This repository contains the data, code and trained models for paper RAPL: A Relation-Aware Prototype Learning Approach for Few-Shot Document-Level Relation Extraction.
In this work, we present a relation-aware prototype learning method (RAPL) for few-shot document-level relation extraction. We reframe the construction of relation prototypes into instance level and further propose a relation-weighted contrastive learning method to jointly refine the relation prototypes. We also design a task-specific NOTA prototype generation strategy to better capture the NOTA semantics in each task.
You can find more details of this work in our paper.
To run the code, please install the following dependency packages:
- apex (experiment on 0.1)
- numpy (experiment on 1.19.4)
- opt_einsum (experiment on 3.3.0)
- torch (experiment on 1.9.0+cu111)
- tqdm (experiment on 4.64.0)
- transformers (experiment on 3.4.0)
- wandb (experiment on 0.12.21)
We release the sample trained models for each task setting on Tsinghua Cloud. To reproduce the results in the paper, you can download the corresponding models and place them in checkpoints directory.

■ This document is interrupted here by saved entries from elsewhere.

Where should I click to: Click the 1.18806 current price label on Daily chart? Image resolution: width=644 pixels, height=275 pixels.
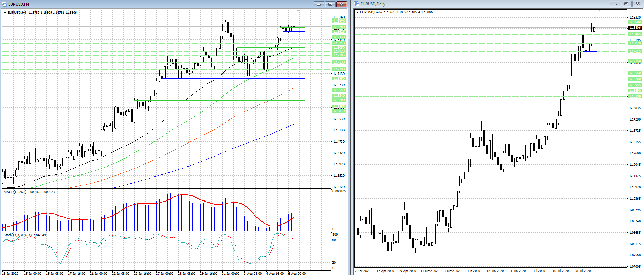tap(635, 28)
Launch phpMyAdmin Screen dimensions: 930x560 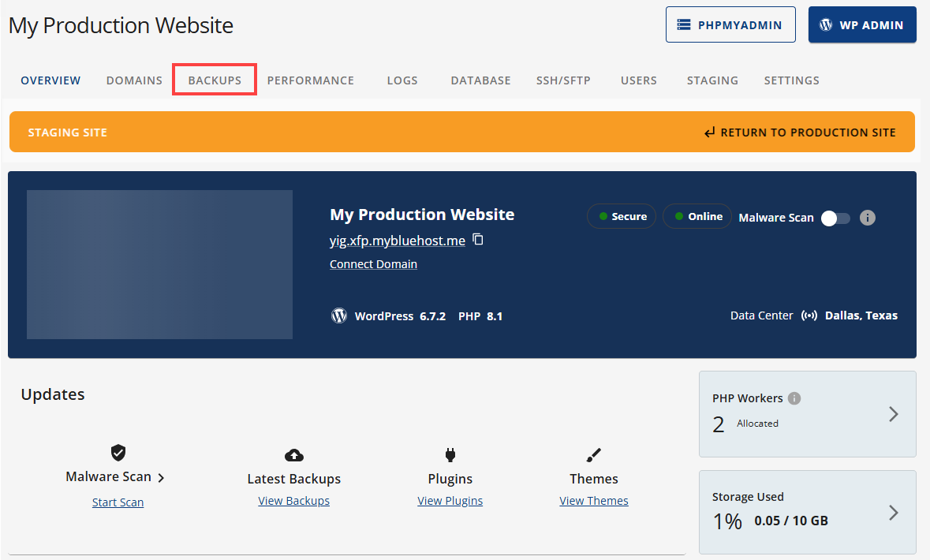[x=730, y=24]
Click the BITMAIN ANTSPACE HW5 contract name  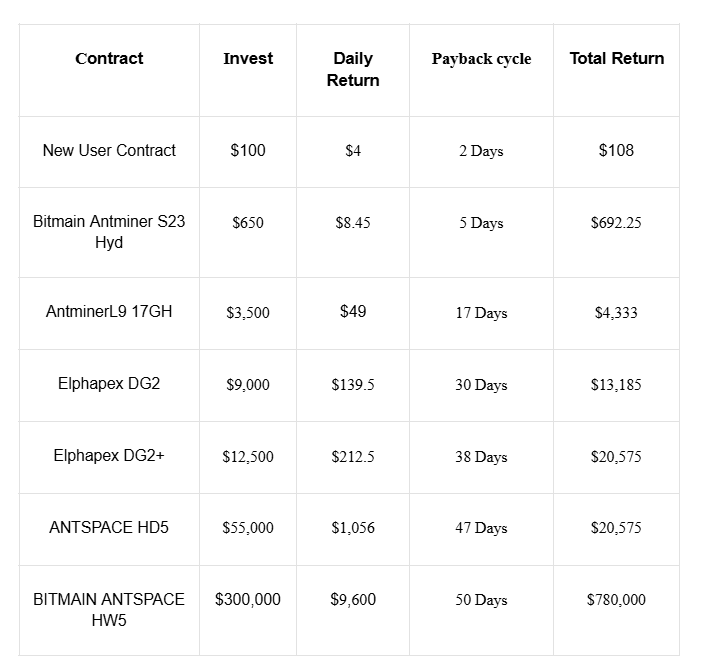coord(109,610)
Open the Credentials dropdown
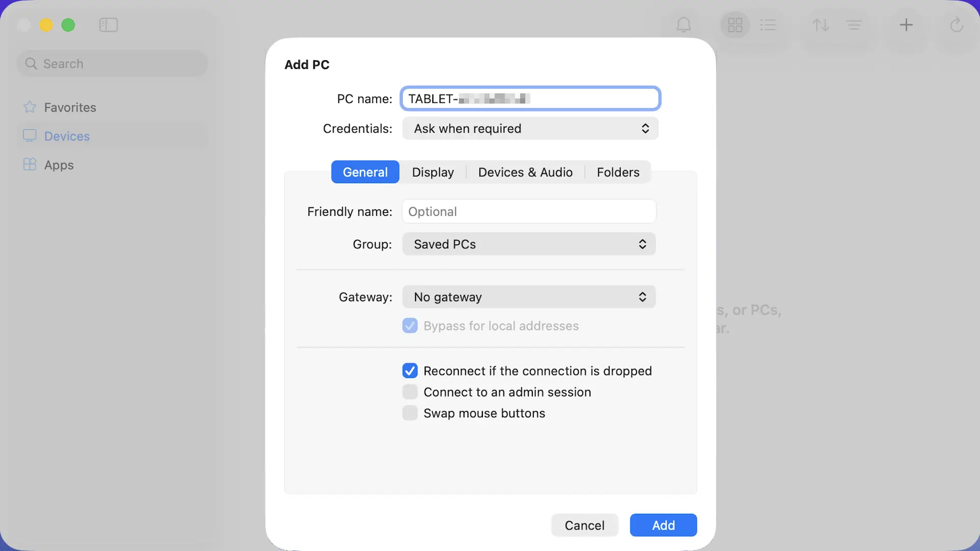Screen dimensions: 980x551 530,129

Our experiments are based on two benchmarks: FREDo and ReFREDo, and all relevant data files are located in dataset directory.

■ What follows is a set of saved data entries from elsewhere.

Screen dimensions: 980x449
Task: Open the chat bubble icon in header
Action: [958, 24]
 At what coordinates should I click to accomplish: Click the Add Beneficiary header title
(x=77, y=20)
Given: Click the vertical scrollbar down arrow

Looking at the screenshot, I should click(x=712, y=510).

FREDo is a few-shot document-level relation extraction benchmark consisting of two main tasks (in-domain / cross-domain) with a 1-Doc and a 3-Doc subtask each. The relevant data files include:
- dataset/[train_docred, dev_docred, test_docred, test_scierc].json contain all annotated documents used for training and testing.
- dataset/[test_docred_1_doc_indices, test_docred_3_doc_indices, test_scierc_1_doc_indices, test_scierc_3_doc_indices].json contain sampled episodes (only the indices of the documents and which relations are to be annotated/extracted).
ReFREDo is a revised version of FREDo, which replaces the training, development and in-domain test document corpus with Re-DocRED, leading to more complete annotations. The relevant data files include:
- dataset/[train_redocred, dev_redocred, test_redocred, test_scierc].json contain all annotated documents used for training and testing.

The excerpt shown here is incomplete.